'''

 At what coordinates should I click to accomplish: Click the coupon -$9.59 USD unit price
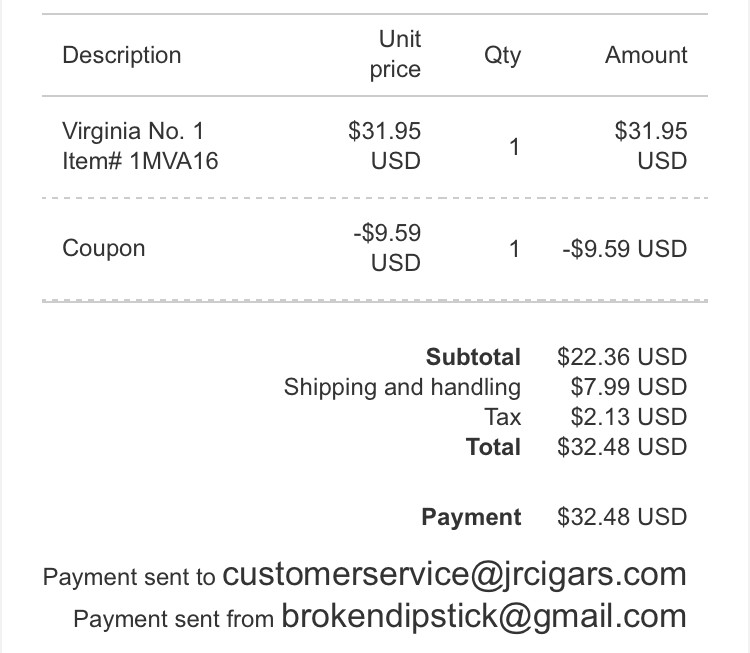[387, 248]
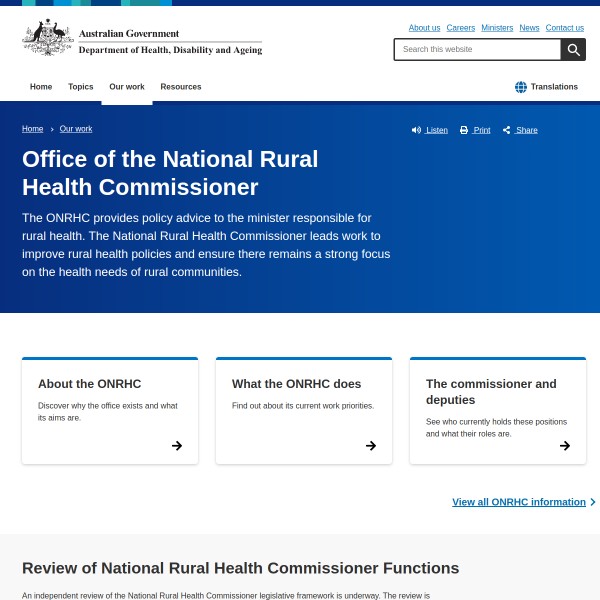Click the Print printer icon
This screenshot has width=600, height=600.
464,130
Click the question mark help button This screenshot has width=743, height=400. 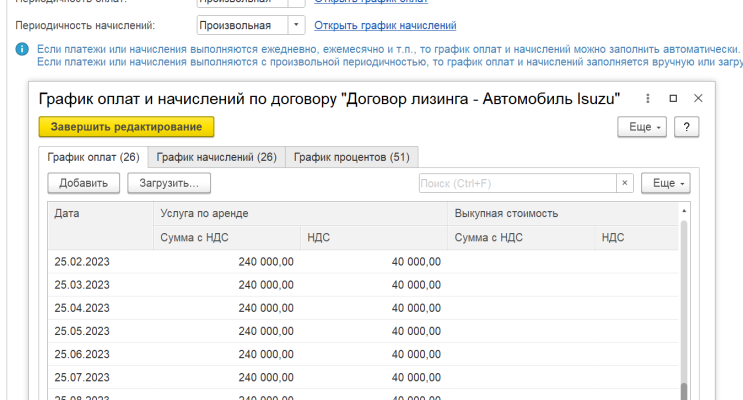click(686, 128)
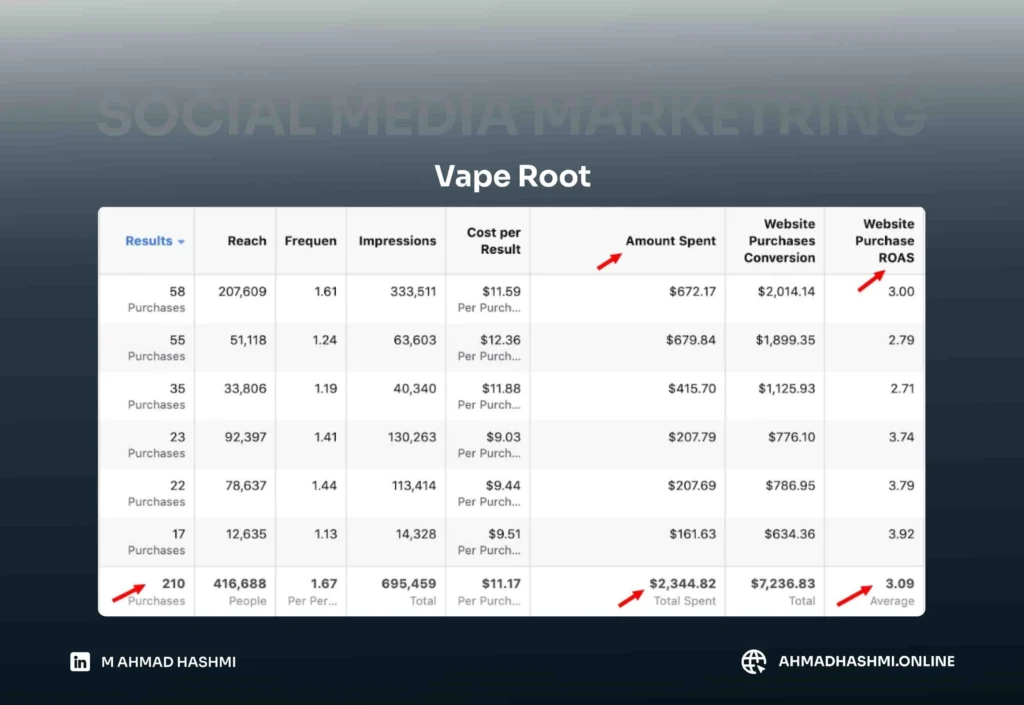The height and width of the screenshot is (705, 1024).
Task: Click the red arrow pointing at 3.09 average
Action: [x=851, y=596]
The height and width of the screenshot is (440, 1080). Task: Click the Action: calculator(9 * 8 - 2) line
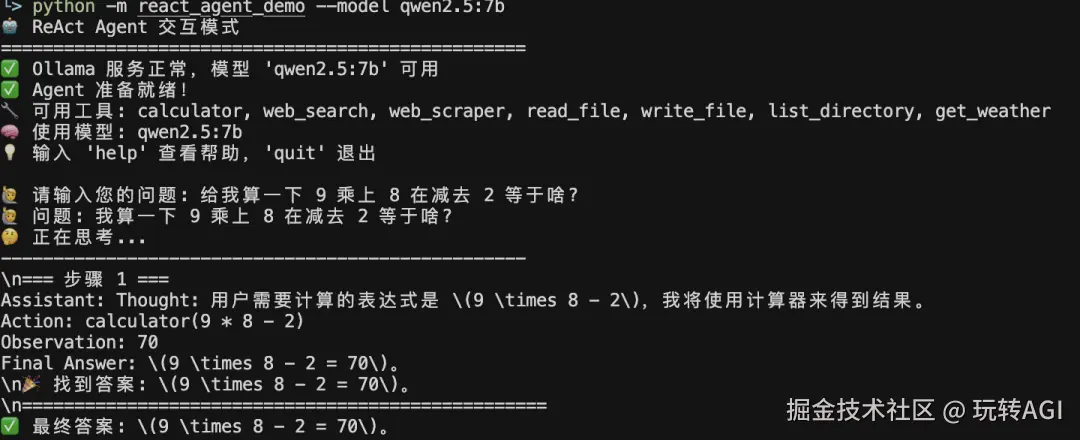tap(152, 322)
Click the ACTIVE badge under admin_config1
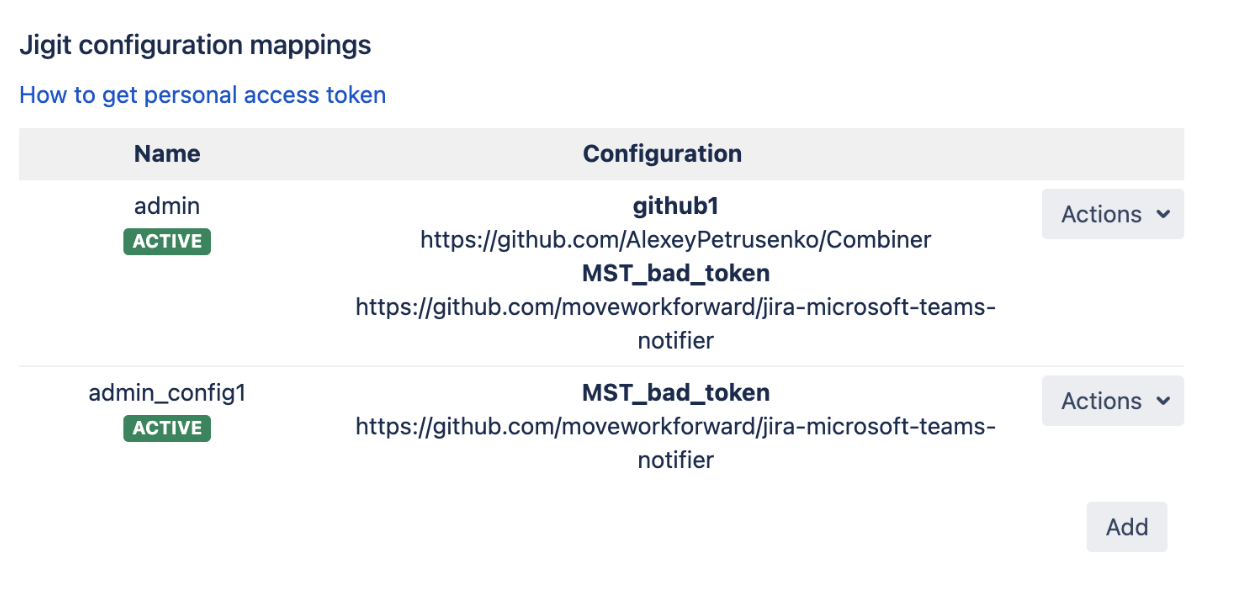 (x=167, y=428)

'''

An exact copy is required of the lines from the one holding "The height and width of the screenshot is (440, 1080)." to the end of the entries above, both included; no pictures belong in it.

TASK RESULT:
The height and width of the screenshot is (440, 1080). Task: Click the Action: calculator(9 * 8 - 2) line
tap(152, 322)
Click the ACTIVE badge under admin_config1
 (x=167, y=428)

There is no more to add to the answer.